* 課題の要件:
白内障検査装置の判定結果の評価について述べた文章を、最後の文の後から書き継いでください。

* 抜粋箇所:
##############################

交差検定による評価方法のうち、K−分割交差検定では、標本群をK個に分割し、そのうちの1つをテスト事例とし、残る K−1個を学習事例とし、組み合わせを変更してK回評価を繰り返す。
図15は、10分割交差検定による評価を示している。
【0051】
下記表2〜4は、実施例1の白内障検査装置を用いて、健常者と白内障患者について判定・評価した結果を示す。ここで表では、白内障の眼のうち正しく判定できた枚数(True−Positive)、白内障の眼を健常な眼と誤判定した枚数(False−Positive)を示している。ここで、白内障と判定したものには、核白内障と皮質白内障の双方を含んでいる。また、健常な眼のうち正しく判定できた枚数(True−Negative)、健常眼を白内障眼と誤判定した枚数(False−Negative)を示している。
【0052】
下表2〜4において、「Recall」は再現率であり、実際に正であるもののうち、正であると予測されたものの割合を意味し、見つけなければいけないものをどれだけ見つけたかを数値化したものであり、最小値が0で、1あるいは1に近いほど優れている。また、「Precision」は白内障と判定したものの正確さを表す指標であり、TP/(TP+FP)から算術する。「Precision」も、最小値が0で、1に近いほど優れている。また、「F値(F−number)」は、機械学習における予測結果の評価尺度の一つであり、精度と再現率の調和平均を示している。具体的には、F値(F−number)は、Recallの値を“A”、Precisionの値を“B”とすると、2×B×A/(A+B)から算術する。「F値(F−number)」も、最小値が0で、1に近いほど優れている。
【0053】
表2は、サポートベクターマシーン(SVM)を用いて、色特徴と混濁の解析を行った結果(リング状フラッシュの反射像を特徴量に含めない場合)を示している。一方、表3は、リング状反射光を観測して、サポートベクターマシーン(SVM)を用いて、色特徴と混濁の解析を行った結果を示している。また、表4は、リング状フラッシュを使用しない場合とリング状フラッシュを使用した場合の「Recall」,「Precision」および「F値(F−number)」を比較したものである。
【0054】
ここで、表2〜表4の左列に示しているNO閾値およびC閾値は学習における教師データを与える際に用いた白内障発症の有無を判断する境界である。先ず、評価に用いた画像すべてについて、白内障分類に熟練した視能訓練士によって、LOCSIII(The Lens Opacities Classification System III)白内障分類に沿って、NOおよびCの判定を行った。NOは水晶体の濁りの程度を示す指標であり、Cは皮質白内障の程度を示す指標である。それぞれ値が大きい方ほど、程度が高いことを表す。
これらの指標は主観的なものであり、特定の閾値より大きければ白内障とするという統一的な基準はないため、概ね妥当と判断できる範囲、例えば、NOについては2から3、Cについて2から2.4に変化させて、それぞれの値を境界値として学習データを作成しテストを行った。
【0055】
また、サポートベクターマシン(SVM)の学習について説明する。サポートベクターマシンは非常に精度が高い識別器として知られているが、十分な性能を得るためにはパラメータを慎重に設定する必要がある。ここでは広く用いられているラジアル基底関数(RBF;radial basis function)カーネルを使用し、そのパラメータを様々に設定して最良の結果となるものを示した。

##############################

* 提供資料:
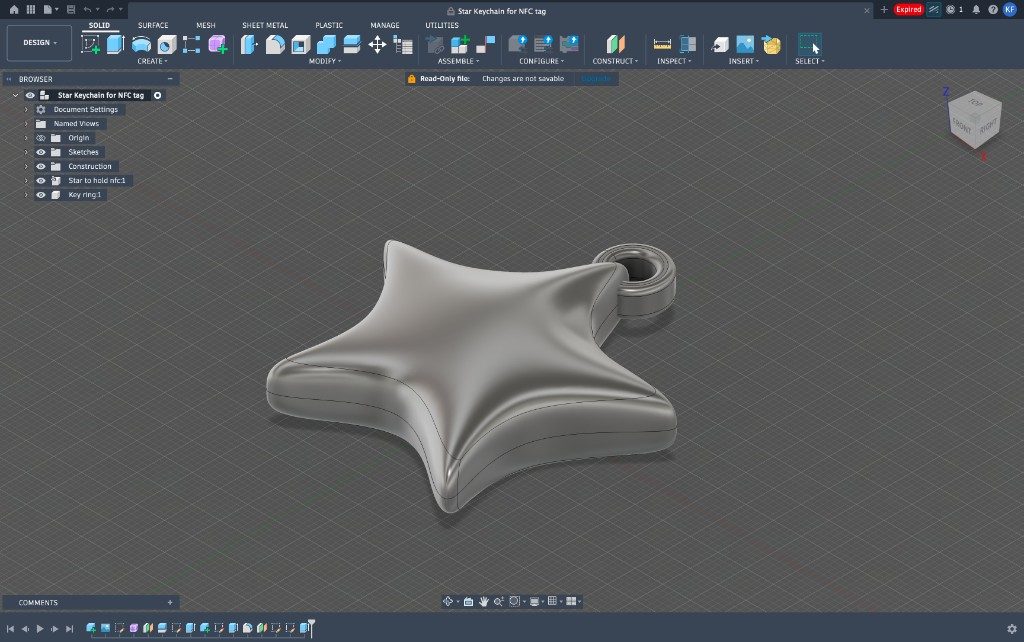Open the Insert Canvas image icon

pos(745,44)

##############################

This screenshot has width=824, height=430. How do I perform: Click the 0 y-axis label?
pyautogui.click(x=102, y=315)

##############################

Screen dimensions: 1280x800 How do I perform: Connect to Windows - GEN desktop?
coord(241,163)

##############################

* 課題の解答:
【0056】
表4から、全ての閾値について、リング状フラッシュを用いると「Recall」,「Precision」および「F値(F−number)」の結果が向上していることが確認できた。すなわち、リング状フラッシュを使用し、リング状反射光を観測することにより、白内障の判定精度が向上することが示された。
【0057】
【表2】
【0058】
【表3】
【0059】
【表4】
【0060】
下記表5,6に、決定木を使用した識別を行った結果を示す。決定木を用いることにより、色模様,混濁またはリング状フラッシュの内、どの特徴がどのように効いているかがわかる。表5,6から、リング状フラッシュを使った方がほぼすべての場合で、F値(F−number) が向上していることがわかった。
また、表5,6において、最良のケース(グレーで示した行)を決定木で可視化した。
図16,
図17に示すように、決定木を可視化したところ、色特徴を使った識別が主に動作し、その他の情報を用いた識別がそれを補う働きをしていることがわかった。
【0061】
なお、可視化の際には交差検定は用いずにすべてのデータを使って学習している。また、
図16,17において、決定木の節点(ノード)は丸枠が対応し、決定木の葉(識別結果)には四角枠が対応している。入力データは最上部に位置する節点(根ノード)に入力され、それぞれの節点での判定条件にしたがってどの子節点に進むかが決定される。丸枠の模様がどの特徴量を使って判定しているかを示している。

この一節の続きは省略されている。